### HOW TO COMPLETE THIS TASK
Take the line containing "The image size is (1284, 804)." through the last line of the data and retype those lines exactly. Pictures do not belong in the copy.
STORED DATA START
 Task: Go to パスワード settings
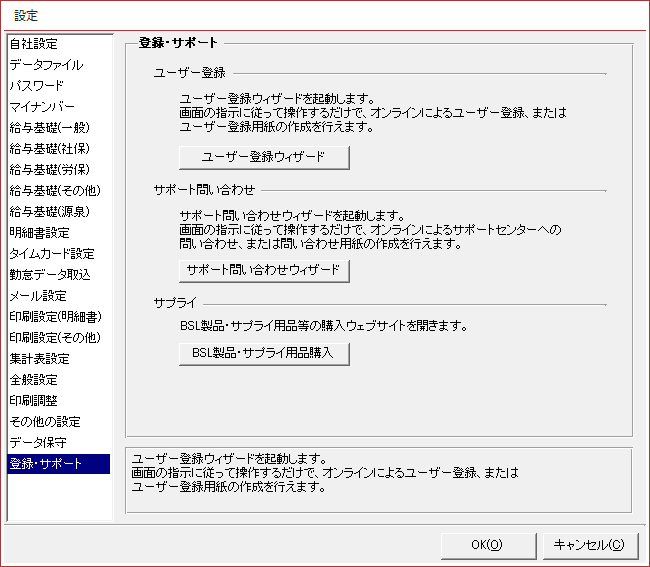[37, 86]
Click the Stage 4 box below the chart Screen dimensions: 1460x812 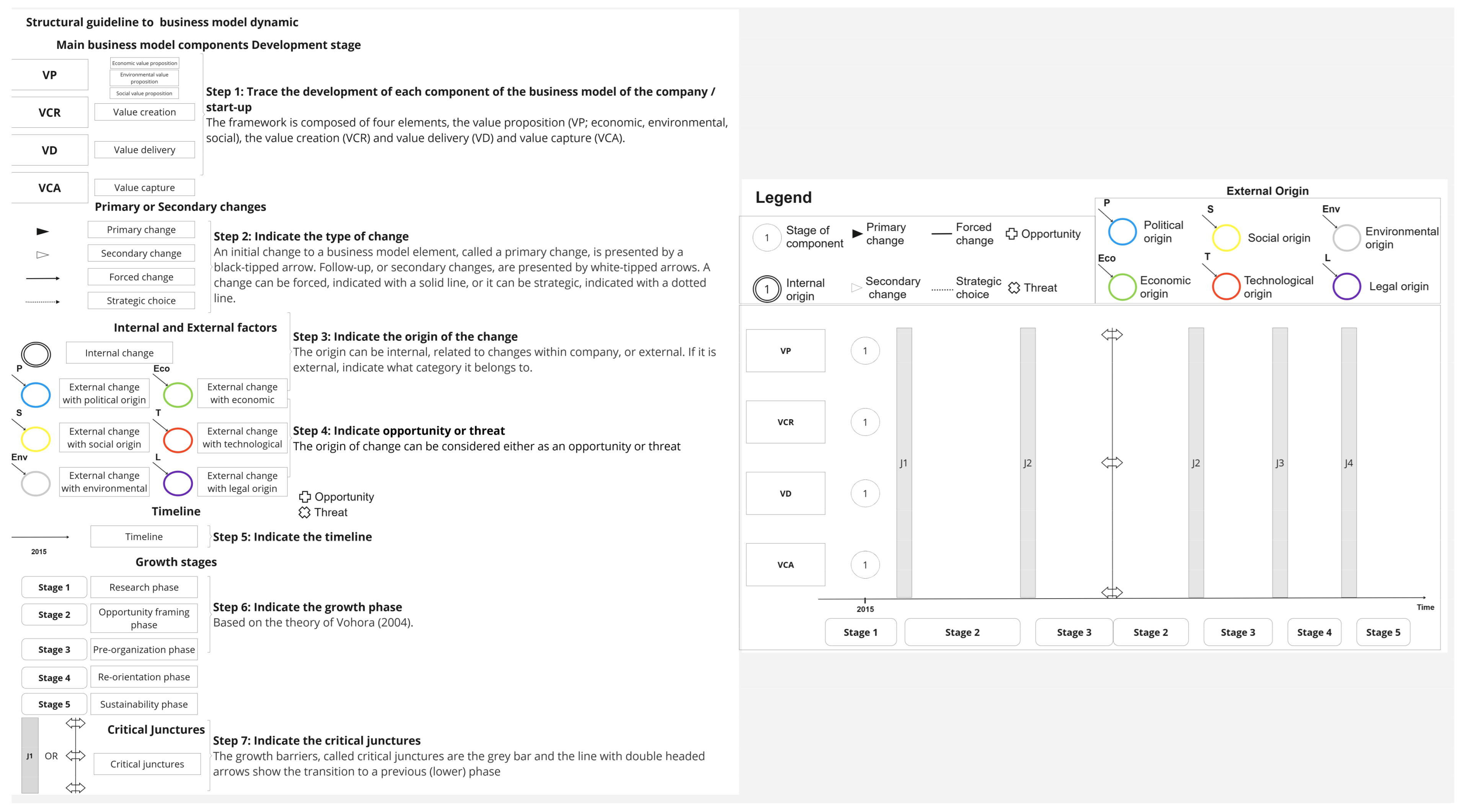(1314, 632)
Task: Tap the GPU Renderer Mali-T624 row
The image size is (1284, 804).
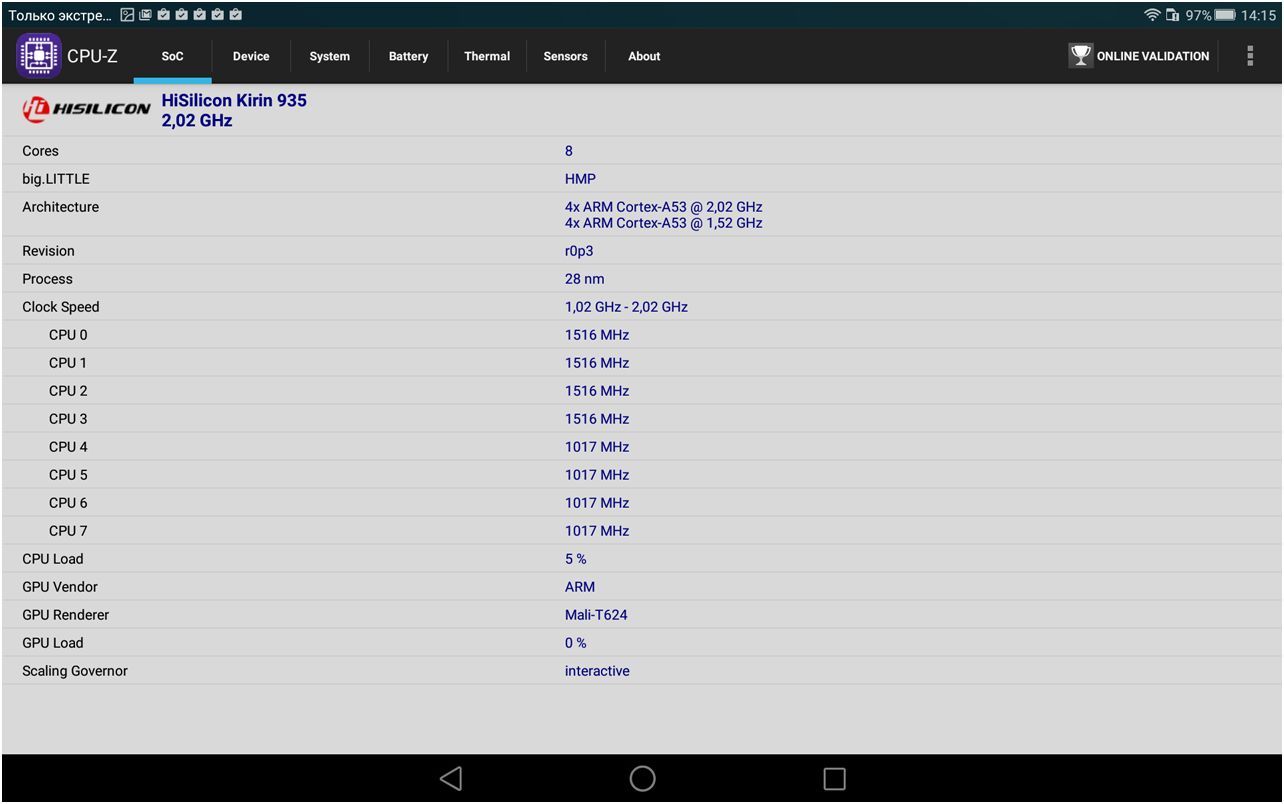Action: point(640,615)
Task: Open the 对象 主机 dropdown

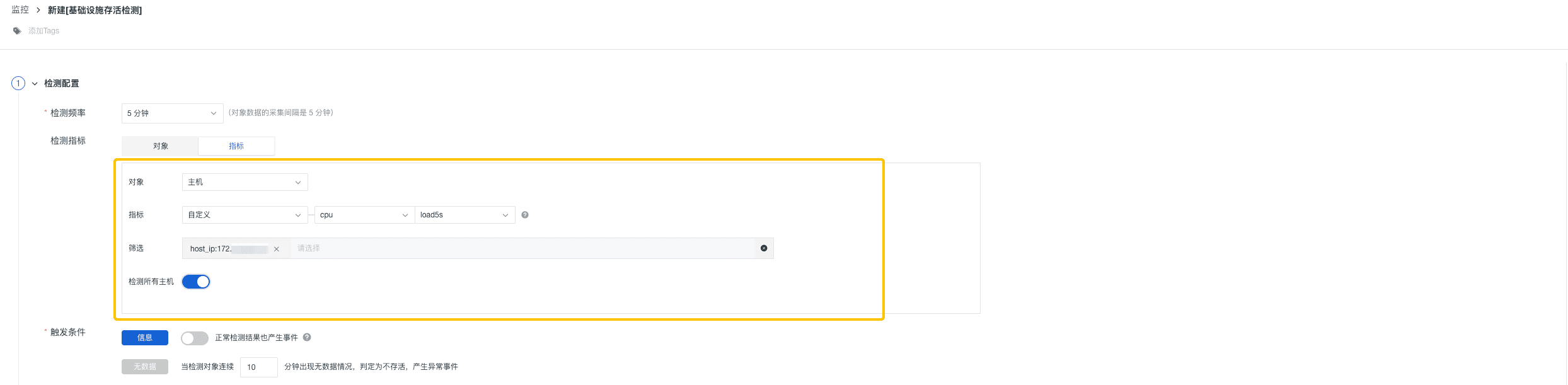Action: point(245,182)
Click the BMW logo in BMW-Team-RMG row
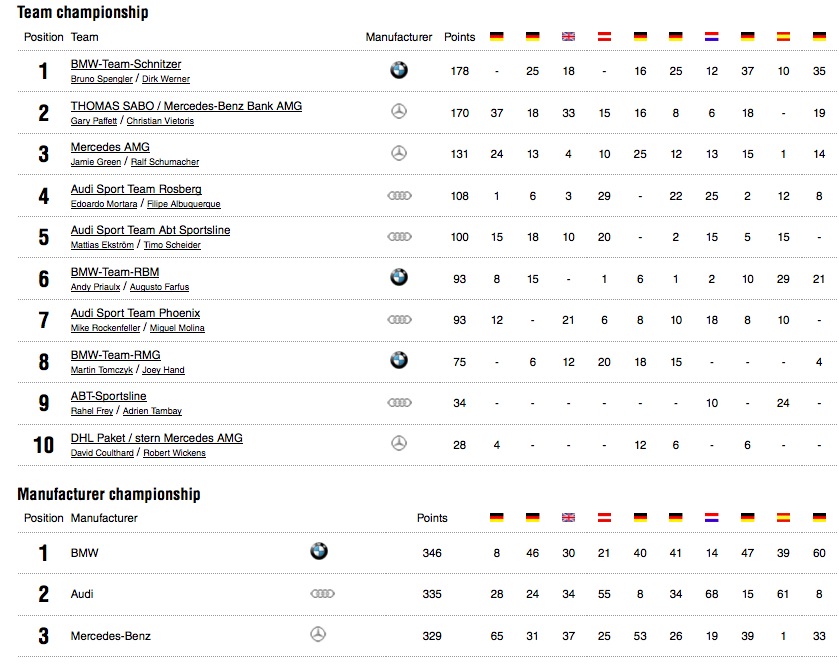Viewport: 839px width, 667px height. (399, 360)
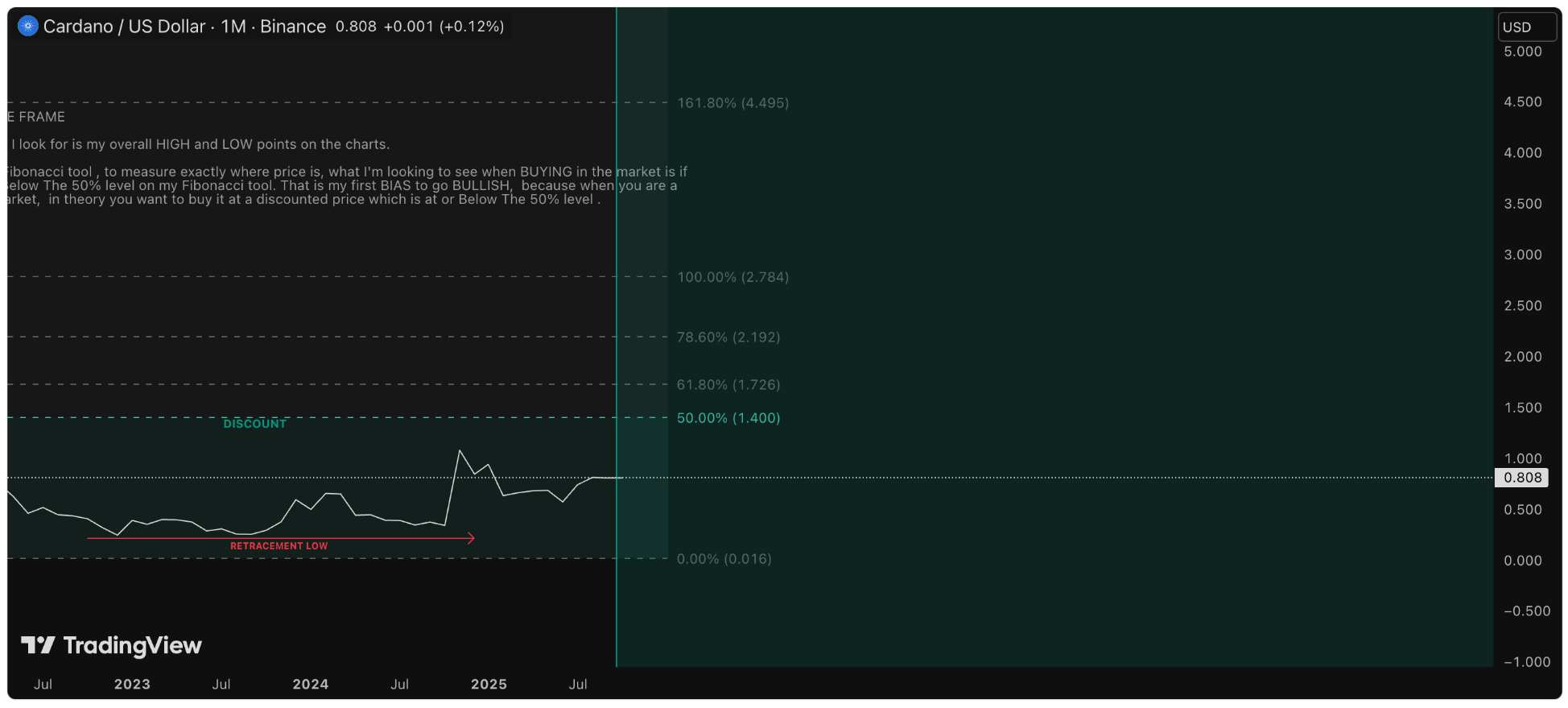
STORED DATA END
### WRITTEN RESPONSE
The image size is (1284, 804).
Action: point(640,615)
Task: Open the 对象 主机 dropdown

Action: point(245,182)
Click the BMW logo in BMW-Team-RMG row
Viewport: 839px width, 667px height. (399, 360)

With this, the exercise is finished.